● Records for the task
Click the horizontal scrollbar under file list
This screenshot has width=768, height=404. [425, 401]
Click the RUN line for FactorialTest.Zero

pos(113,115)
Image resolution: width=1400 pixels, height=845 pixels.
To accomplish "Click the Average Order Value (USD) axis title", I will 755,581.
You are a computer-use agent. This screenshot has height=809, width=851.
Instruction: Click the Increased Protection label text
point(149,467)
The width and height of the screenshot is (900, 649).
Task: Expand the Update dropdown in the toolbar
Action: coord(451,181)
* * *
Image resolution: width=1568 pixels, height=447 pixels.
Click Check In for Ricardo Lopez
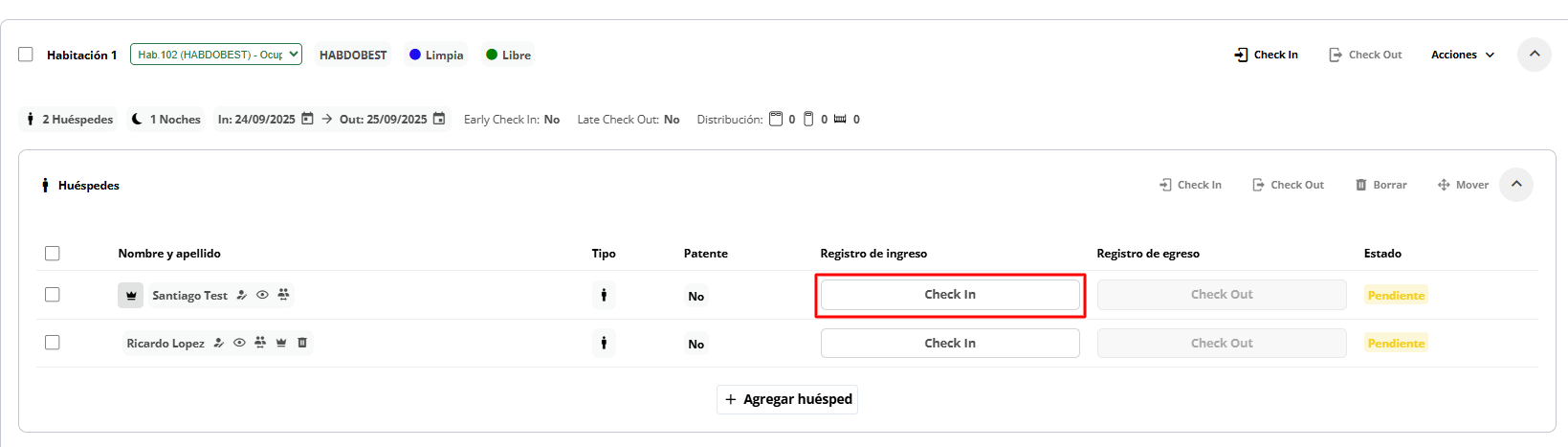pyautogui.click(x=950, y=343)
...
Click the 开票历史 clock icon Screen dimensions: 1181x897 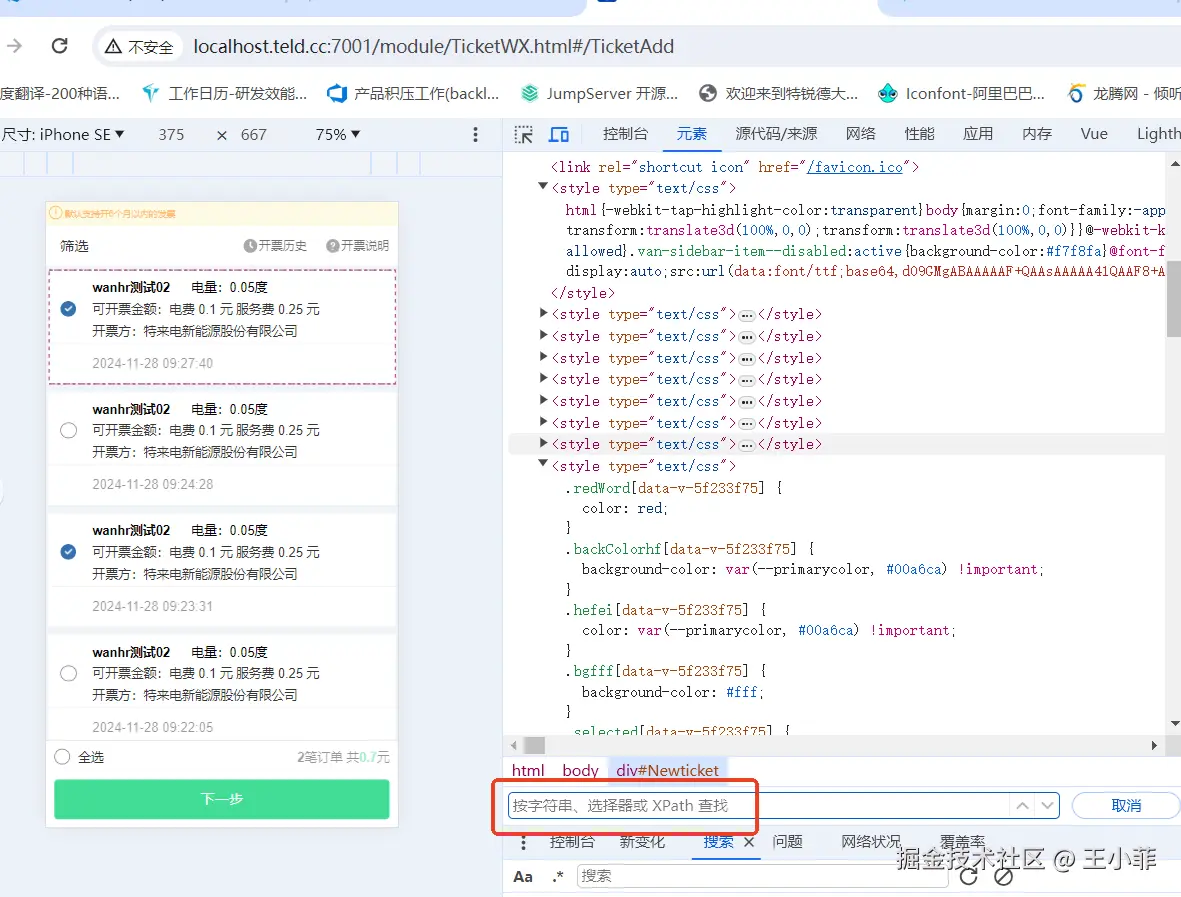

● About this task
The word "pixels" appears in some lines of the listing. Give the number of those lines, and only that.

● Response area
2